Andrew Logan has been a British national treasure since before that phrase was invented. His career as a sculptor — of mobiles, installations, jewellery and more — spans 50 years and, this year, the museum he created to house his work celebrates its 30th anniversary.

He began making jewellery in the early 1970s, encouraged by his first patron, the fashion designer Thea Porter. He became a celebrity in the former Soviet Union in the 1990s for his joyous and flamboyant creations during the period of perestroika reforms. And, in the UK, his Alternative Miss World contest is regarded as a fixture that introduced a colourful dose of anarchy and inclusion into London’s cultural life.

Now in his eighth decade, he still goes to his studio every day. He continues to accept commissions, which could be for a brooch or for a major installation — he recently completed a 45ft-long facade for Mumbai International airport.

He describes how, as a nine-year old growing up in small town Oxfordshire, he created the Happy Club, whose aims, set out in its name, he still adheres to today . . . “except it’s global now,” he says.

He only ever wears jewellery that he has made himself and is proud of the fact that everything has been made personally by him, even as his reputation grew along with the demand for his work.

Smiley brooch, mirror and resin, 1990s

© Andrew Fox/FT Commission

“I have always loved the smiley image and because my work is about joy, it seemed the most obvious thing to do in glass,” he says. “I always wear a Smiley now, I wear one every day on every garment. I’m wearing a pink one at the moment.

“But, if you wear something like this for years, you have to realise that mirror is a moving, living being. If you look at Roman glasses you can see they are thicker at the bottom because glass actually moves over the centuries. With mirror, and in combination with resin, it can also crack.”

If an owner of one of his pieces tells him it has developed cracks his response is: “Look at it like life: as we get older, we get lines, so it’s ageing really. Wisdom. I always say wisdom is becoming to the piece, it gives character.”

Christmas brooch, mirror, resin, repurposed Christmas card, 2002

© Andrew Fox/FT Commission

Every year, Logan makes a new Christmas brooch. “Christmas should be every day,” he says. “This is how we should be celebrating the world and the earth and where we live, and the privilege we have. This particular brooch is interesting because it combines materials I love to use — mirror and found objects. The image on the card was called Smiling Santa. It’s just that whole thing of celebration.”

The brooch also reminds Logan of his “great friend” Divine (Harris Glenn Milstead), the actor and singer who People magazine described as the “Drag Queen of the Century”. When Divine died in 1988, Logan created a shrine to Divine in his museum. “Christmas was Divine’s favourite time of year,” he says.

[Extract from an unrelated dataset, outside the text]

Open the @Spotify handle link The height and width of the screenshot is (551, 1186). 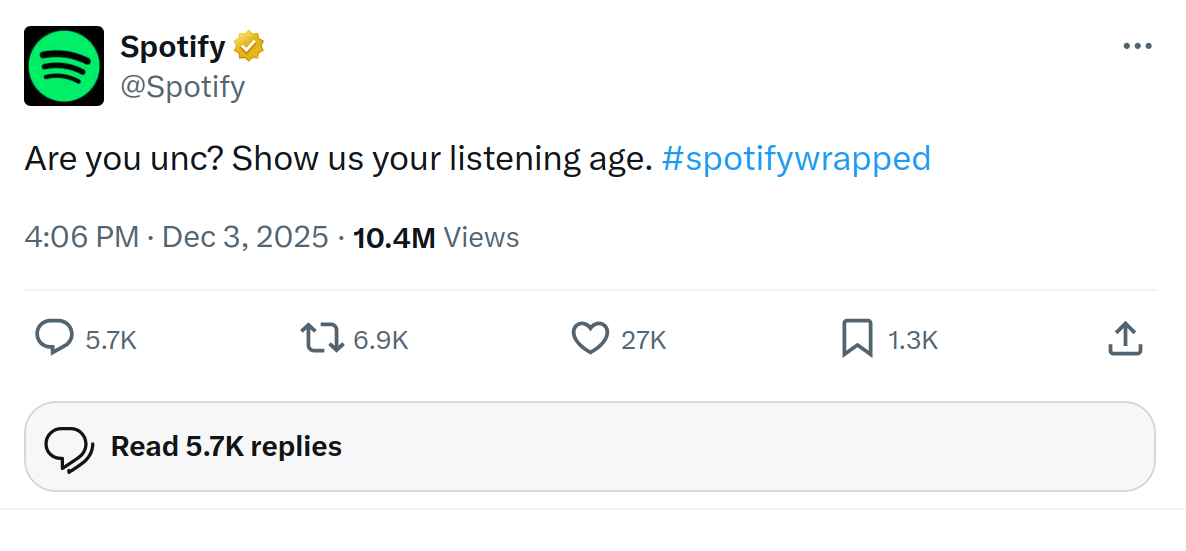coord(182,87)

It is also associated with Logan’s passion for sharing. “When I was a child, I always made Christmas presents for people. In fact, when I started making jewellery it was part of that. The first 10 years of making jewellery, I used to give it all away.”

Cosmic Egg, mirror, resin, Indian black star, 2002

© Andrew Fox/FT Commission

This Cosmic Egg brooch, with its vibrant, shimmering colours, is one of a long series of works going back to a trip Logan took to India in 1982 with his friend, fashion designer Zandra Rhodes.

The result was his first Cosmic Egg, a 4.5m by 2.5m sculpture now residing in his museum. The visit also began a life-long relationship with India. “Visiting India was like going home,” he says. He has returned every year since, often to an ashram in Brindaban. “It’s a little medieval city, with little streets with open sewers and beautiful temples. It’s a city of devotion, of Krishna. It’s the Krishna cult which, of course, is all about joy and happiness, so I fitted in really well there.”

Logan says the Cosmic Egg is “basically about where we’re going and where we’ve come from. It’s part of the mythology of India and I just embraced it. This particular brooch I wear to funerals and, if I were ever invited to christenings, I would wear it to those as well. It’s about the beginning and the end really.”

Raphael ring, mirror, resin, painted portrait, circa 1990

© Andrew Fox/FT Commission

This ring is a particularly poignant piece for Logan. Made from mirror and resin, it also includes a painted centrepiece by his friend of 50 years, the artist Duggie Fields, who died in March this year. It is called Raphael as the portrait is painted in the style of the great Italian Renaissance painter.

“I wear this ring a lot,” says Logan. “I call it my harlequin. Duggie and I would talk almost every day, about art and life and everything.”

The glass he has used for the ring comes from Thailand. “It’s very, very thin and they use it on the temples there,” says Logan. “If you go to Bangkok, you’ll see the Temple of the Emerald Buddha is encrusted with this cut glass. You can break it with your fingers.”

Logan thinks the ring was made 30 years ago, “but it could be 10. The date has worn off the back.” In more recent years, he has begun adding a layer of varnish to the back of his pieces to better preserve his signature and the date.

30 Pearl Years of Almos brooch, mirror, resin, synthetic pearls, 2021

© Andrew Fox/FT Commission

This year, Logan celebrates 30 years since he opened the Andrew Logan Museum of Sculpture in converted squash courts in the Welsh village of Berriew. His reasons for opening the museum were in part due to the fact that he is so prolific.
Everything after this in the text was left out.